◆ Extracted text ◆
== Segment start ==

NASA is preparing to conduct its first spacewalk on the International Space Station (ISS) in nearly a year, ending an unusually long pause for the activity.
To be fair, NASA had planned a spacewalk in early January, but canceled it after one of the two astronauts participating had a serious health issue that ultimately forced the early return of a SpaceX crew to Earth.
The space agency is currently planning a March 18 spacewalk with NASA astronauts Jessica Meir and Chris Williams.
Coincidentally, the spacewalk is scheduled for the 61st anniversary of the first spacewalk. The milestone was achieved by Alexei Leonov, who left his spacecraft for about ten minutes during the Voskhod 2 mission in 1965. About three months later, the first US spacewalk ever followed, carried out by NASA astronaut Ed White during the Gemini 4 mission.
Meir and Williams prepared for their upcoming spacewalk by inspecting and trying on their spacesuits and checking the Quest airlock from which they will exit the space-based facility.

== Segment end ==

◆ Work task ◆
In the article above on the space station spacewalk, take the part that opens with the words containing "NASA is preparing" and closes with "and Chris Williams.". Write it out again with "astronauts" changed to "crew members" each time it appears.

◆ Entries provided ◆

== Segment start ==

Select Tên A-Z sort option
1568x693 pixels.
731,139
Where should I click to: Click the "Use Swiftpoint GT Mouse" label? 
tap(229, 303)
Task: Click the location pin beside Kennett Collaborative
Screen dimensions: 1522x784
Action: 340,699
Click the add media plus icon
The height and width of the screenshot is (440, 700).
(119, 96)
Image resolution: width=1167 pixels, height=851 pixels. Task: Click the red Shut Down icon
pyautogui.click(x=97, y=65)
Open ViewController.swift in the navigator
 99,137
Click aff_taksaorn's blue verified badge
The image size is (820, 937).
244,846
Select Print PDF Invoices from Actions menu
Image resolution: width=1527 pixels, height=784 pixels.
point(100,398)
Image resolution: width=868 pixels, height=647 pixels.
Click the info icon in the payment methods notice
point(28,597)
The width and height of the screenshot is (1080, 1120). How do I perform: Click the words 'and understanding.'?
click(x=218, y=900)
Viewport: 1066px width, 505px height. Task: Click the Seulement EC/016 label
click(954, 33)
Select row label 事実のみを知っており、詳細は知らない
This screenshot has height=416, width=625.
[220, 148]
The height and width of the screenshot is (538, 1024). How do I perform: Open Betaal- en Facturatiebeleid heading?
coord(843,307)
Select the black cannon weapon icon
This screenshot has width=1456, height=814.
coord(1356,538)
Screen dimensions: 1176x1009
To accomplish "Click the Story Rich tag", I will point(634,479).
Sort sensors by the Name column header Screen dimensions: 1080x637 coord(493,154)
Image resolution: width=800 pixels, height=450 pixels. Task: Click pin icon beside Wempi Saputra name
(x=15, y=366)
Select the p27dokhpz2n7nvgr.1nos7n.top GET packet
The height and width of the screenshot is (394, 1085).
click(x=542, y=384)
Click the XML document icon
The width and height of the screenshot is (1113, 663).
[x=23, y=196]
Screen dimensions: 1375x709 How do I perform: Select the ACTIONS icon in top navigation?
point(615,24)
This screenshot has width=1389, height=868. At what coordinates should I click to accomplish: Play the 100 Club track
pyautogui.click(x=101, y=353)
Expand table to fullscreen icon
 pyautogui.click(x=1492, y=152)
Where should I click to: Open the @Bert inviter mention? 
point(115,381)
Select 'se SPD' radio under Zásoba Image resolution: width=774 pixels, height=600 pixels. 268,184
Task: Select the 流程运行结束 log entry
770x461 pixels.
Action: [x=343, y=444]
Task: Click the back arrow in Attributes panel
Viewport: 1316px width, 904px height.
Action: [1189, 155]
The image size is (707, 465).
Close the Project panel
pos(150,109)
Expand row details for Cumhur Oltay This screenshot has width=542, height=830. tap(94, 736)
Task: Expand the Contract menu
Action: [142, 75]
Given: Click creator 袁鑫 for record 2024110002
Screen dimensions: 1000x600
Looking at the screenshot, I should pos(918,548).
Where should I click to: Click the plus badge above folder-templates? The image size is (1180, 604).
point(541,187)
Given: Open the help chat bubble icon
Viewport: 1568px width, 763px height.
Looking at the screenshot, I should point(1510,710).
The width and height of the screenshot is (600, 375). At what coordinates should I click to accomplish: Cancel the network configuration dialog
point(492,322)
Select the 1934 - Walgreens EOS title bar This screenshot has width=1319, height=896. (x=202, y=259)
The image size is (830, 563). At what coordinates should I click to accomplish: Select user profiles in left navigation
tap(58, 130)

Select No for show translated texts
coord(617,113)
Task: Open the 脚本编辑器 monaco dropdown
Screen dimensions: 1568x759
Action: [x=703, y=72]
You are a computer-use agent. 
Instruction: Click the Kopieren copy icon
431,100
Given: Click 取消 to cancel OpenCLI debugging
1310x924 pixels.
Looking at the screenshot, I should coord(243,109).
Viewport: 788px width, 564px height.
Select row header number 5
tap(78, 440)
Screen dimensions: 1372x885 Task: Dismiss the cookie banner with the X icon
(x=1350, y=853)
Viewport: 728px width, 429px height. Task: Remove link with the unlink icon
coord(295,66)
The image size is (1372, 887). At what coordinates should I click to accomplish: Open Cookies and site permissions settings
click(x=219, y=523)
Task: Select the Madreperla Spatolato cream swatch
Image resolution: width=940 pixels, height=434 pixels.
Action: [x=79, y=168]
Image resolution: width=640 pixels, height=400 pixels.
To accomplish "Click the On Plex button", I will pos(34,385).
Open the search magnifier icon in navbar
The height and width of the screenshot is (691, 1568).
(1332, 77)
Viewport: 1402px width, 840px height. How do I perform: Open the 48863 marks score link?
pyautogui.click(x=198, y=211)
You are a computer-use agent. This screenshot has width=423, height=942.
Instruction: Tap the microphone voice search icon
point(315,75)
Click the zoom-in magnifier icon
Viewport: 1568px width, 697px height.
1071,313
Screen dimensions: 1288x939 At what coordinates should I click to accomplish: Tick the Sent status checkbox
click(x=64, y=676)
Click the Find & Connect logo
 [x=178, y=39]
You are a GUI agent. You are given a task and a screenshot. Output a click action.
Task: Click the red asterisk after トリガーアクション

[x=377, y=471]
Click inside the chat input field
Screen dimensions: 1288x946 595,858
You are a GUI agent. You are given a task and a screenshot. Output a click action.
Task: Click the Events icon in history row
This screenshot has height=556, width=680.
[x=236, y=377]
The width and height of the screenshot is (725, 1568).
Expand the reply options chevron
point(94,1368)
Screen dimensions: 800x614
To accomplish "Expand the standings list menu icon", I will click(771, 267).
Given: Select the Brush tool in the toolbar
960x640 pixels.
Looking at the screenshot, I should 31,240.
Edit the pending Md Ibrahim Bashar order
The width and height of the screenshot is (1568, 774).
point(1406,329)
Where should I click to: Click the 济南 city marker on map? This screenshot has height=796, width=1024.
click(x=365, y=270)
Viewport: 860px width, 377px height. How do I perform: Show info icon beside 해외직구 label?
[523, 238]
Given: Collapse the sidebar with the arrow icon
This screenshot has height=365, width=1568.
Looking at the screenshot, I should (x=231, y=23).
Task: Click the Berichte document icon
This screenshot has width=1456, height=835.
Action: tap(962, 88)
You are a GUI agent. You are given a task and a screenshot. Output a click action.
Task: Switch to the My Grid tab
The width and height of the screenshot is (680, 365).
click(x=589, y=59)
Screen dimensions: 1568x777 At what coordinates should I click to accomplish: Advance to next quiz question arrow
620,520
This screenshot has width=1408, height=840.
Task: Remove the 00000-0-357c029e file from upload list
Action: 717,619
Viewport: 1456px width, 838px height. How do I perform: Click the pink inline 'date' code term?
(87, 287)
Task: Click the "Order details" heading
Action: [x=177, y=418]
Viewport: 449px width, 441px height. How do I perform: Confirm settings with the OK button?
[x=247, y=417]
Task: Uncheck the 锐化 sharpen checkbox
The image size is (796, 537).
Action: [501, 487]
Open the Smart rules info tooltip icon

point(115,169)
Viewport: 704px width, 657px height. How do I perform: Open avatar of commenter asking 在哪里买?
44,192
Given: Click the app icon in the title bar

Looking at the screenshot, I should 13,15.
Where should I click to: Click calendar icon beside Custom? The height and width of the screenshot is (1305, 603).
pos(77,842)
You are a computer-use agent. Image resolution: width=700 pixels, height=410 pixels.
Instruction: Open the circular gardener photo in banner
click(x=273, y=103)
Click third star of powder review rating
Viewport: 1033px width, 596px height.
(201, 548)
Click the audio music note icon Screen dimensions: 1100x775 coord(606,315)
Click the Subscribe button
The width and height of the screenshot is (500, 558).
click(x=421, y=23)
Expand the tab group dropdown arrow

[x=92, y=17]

== Segment end ==

◆ Result below ◆
NASA is preparing to conduct its first spacewalk on the International Space Station (ISS) in nearly a year, ending an unusually long pause for the activity.
To be fair, NASA had planned a spacewalk in early January, but canceled it after one of the two crew members participating had a serious health issue that ultimately forced the early return of a SpaceX crew to Earth.
The space agency is currently planning a March 18 spacewalk with NASA crew members Jessica Meir and Chris Williams.